Speex narrowband mode

This section looks at how Speex works for narrowband ( $ 8\: \mathrm{kHz}$ sampling rate) operation. The frame size for this mode is $ 20\: \mathrm{ms}$, corresponding to 160 samples. Each frame is also subdivided into 4 sub-frames of 40 samples each.

Also many design decisions were based on the original goals and assumptions:

LPC Analysis

An LPC analysis is first performed on a (Hamming) window that spans all the current frame and half a frame in advance. The LPC coefficients are then converted to Line Spectral Pair (LSP), a representation that is more robust to quantization. The LSP's are quantized using 30 bits for higher quality modes and 18 bits for lower quality. The quantized LSP's are considered to be associated to the $ 4^{th}$ sub-frames and the LSP's associated to the first 3 sub-frames are linearly interpolated using the current and previous LSP's.

The perceptual weighting filter $ W(z)$ used by Speex corresponds to the one described by eq. 1 with $ \gamma _{1}=0.9$ and $ \gamma _{2}=0.6$. We can use the unquantized $ A(z)$ filter since the weighting filter is only used in the encoder.

Pitch Prediction (adaptive codebook)

Speex uses a 3-tap prediction for pitch. That is,

$\displaystyle e(n)=\beta _{0}e(n-T-1)+\beta _{1}e(n-T)+\beta _{2}e(n-T+1)+c(n)$

where $ T$ is the pitch period and the $ \beta _{i}$ are the prediction (filter) taps. The period and quantized gains are determined in closed loop.

◆ YOUR TASKS:
1. What are the section headings in the Speex narrowband text?
2. Can you carry on the Speex narrowband text with a further paragraph, picking up right after its last sentence?
The items after this point come from a different source than the Speex text.

◆ DATASET RECORDS:
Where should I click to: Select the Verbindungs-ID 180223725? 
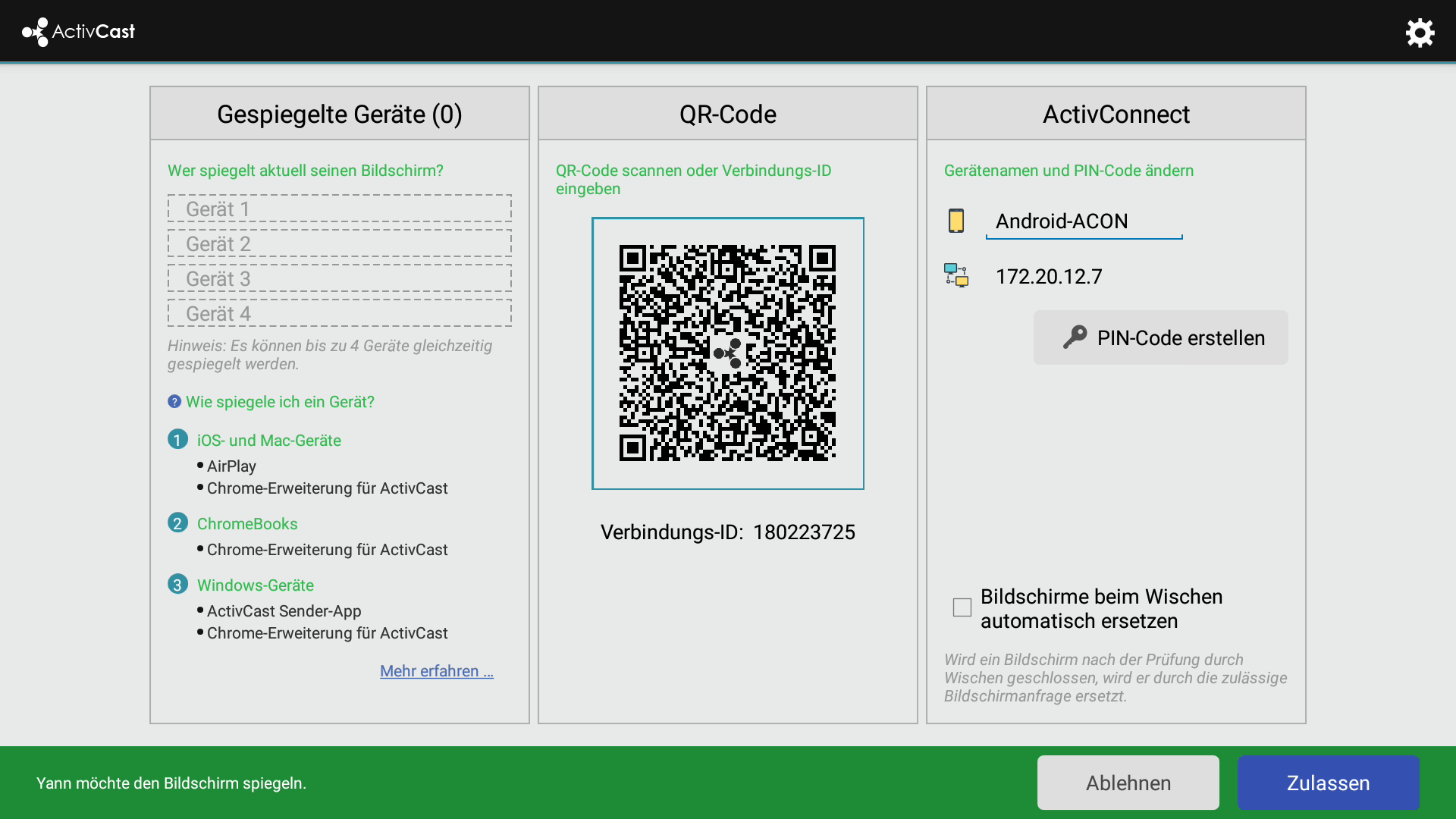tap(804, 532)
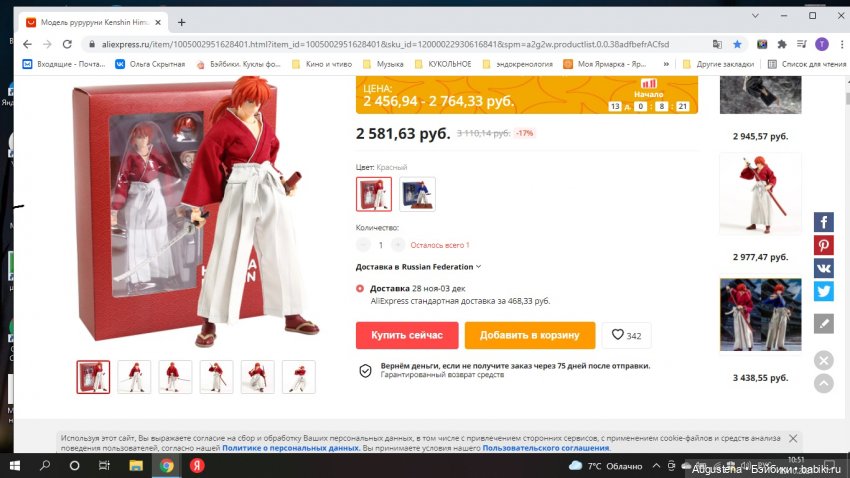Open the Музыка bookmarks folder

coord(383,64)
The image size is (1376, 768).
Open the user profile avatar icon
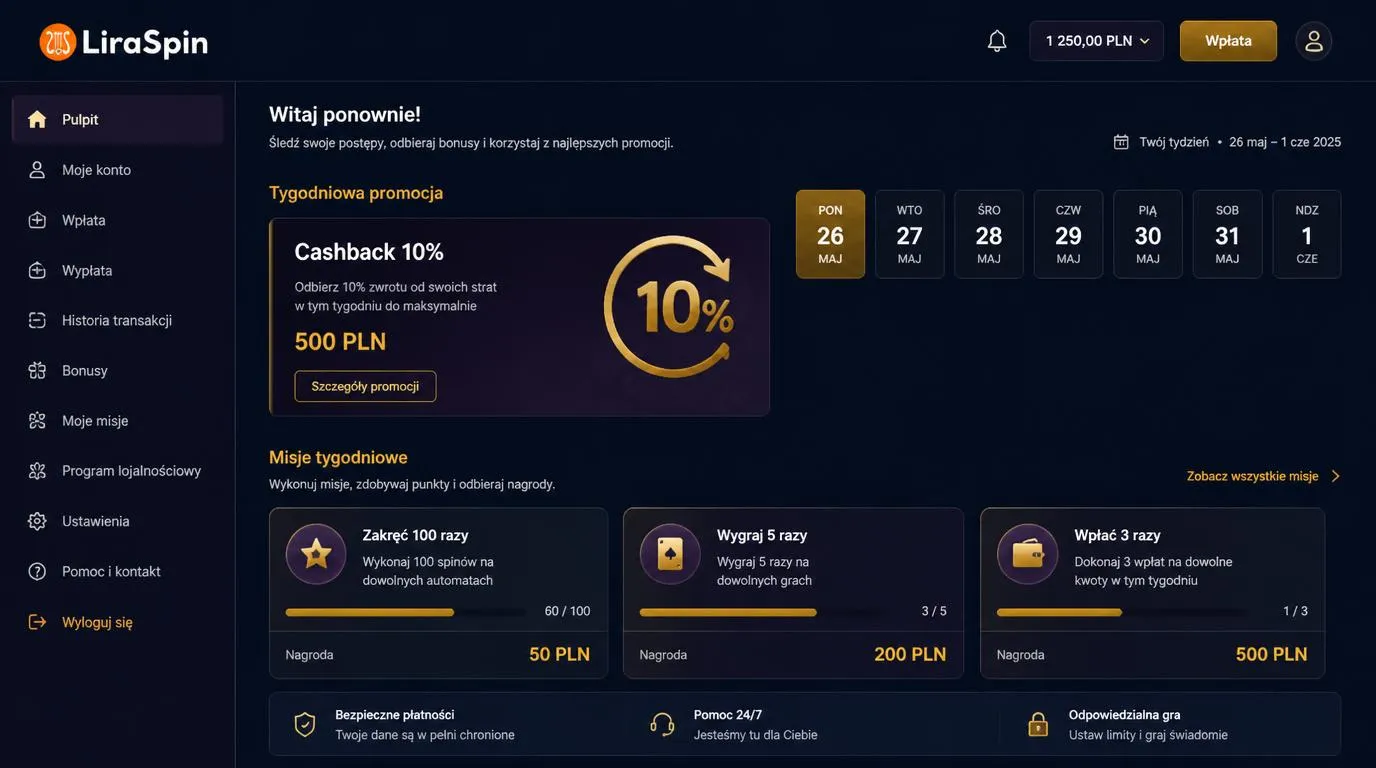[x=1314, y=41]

--

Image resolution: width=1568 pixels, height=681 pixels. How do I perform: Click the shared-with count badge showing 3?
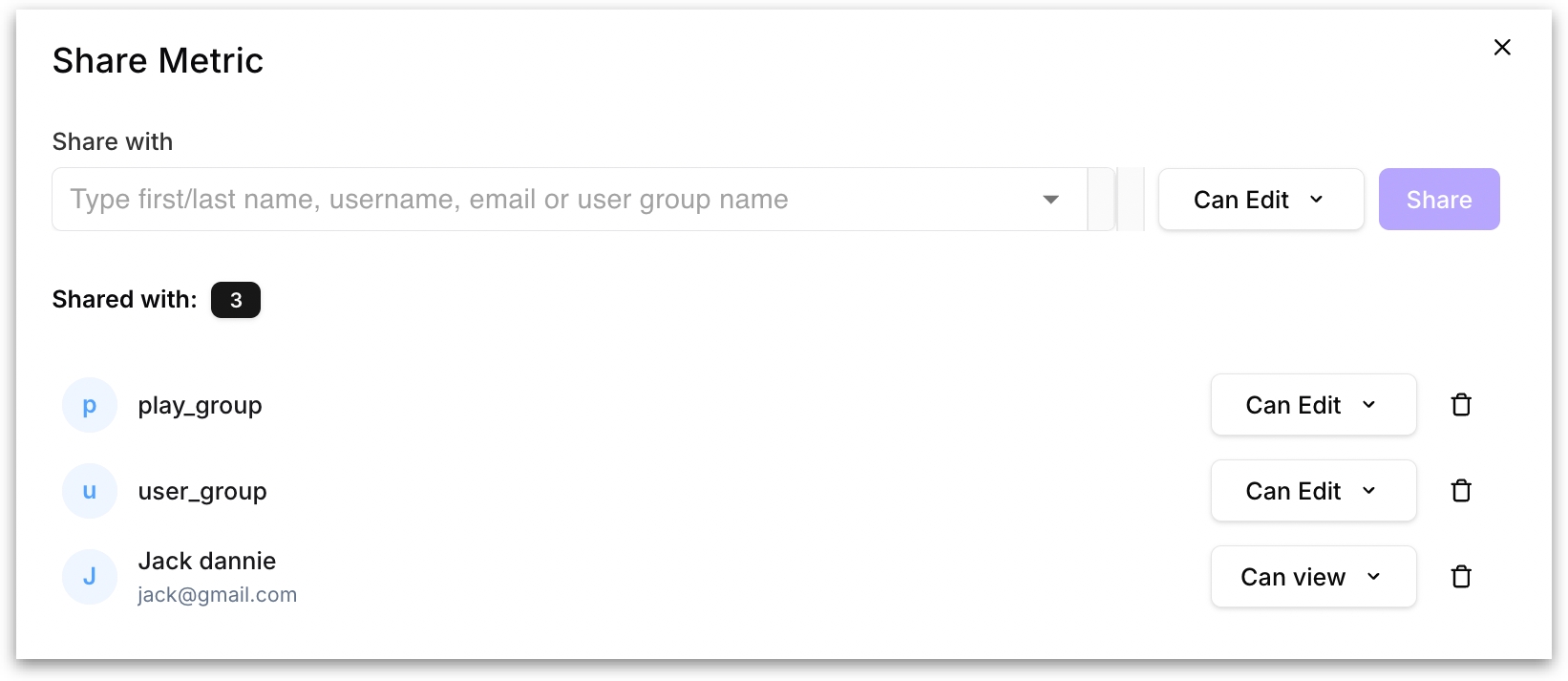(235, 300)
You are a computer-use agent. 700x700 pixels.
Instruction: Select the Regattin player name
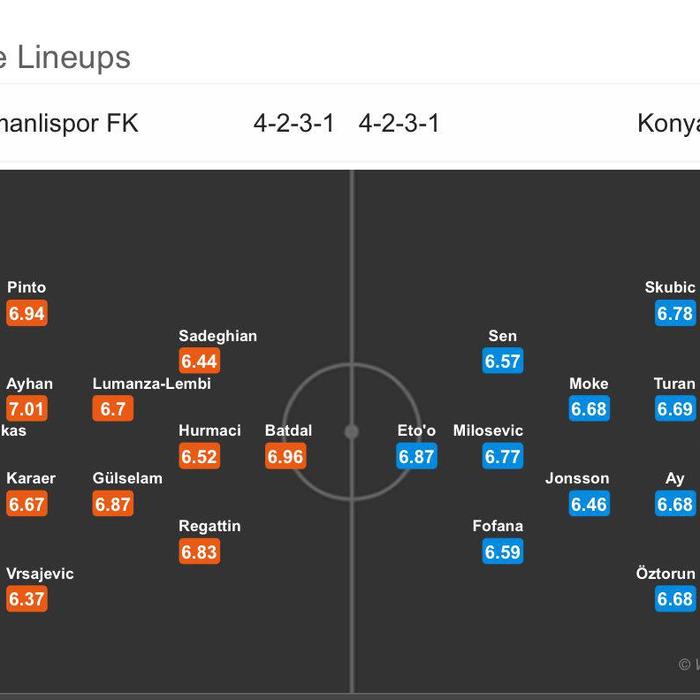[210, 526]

◆ RESPONSES FOR EACH TASK:
1.
Speex narrowband mode
LPC Analysis
Pitch Prediction (adaptive codebook)

2.
Innovation Codebook

In Speex, the innovation signal is quantized using shape-only vector quantization (VQ). That means that the codebooks that are used represent both the shape and the gain at the same time. This save many bits that would otherwise be allocated for a separate gain at the price of a slight increase in complexity. Except for the absence of (backward-adaptive) gain, the technique used in Speex is similar to G.728 (LD-CELP). However since we do not have a low-delay constraint, the search can be made more ``global'' and make use of the whole information available for a sub-frame.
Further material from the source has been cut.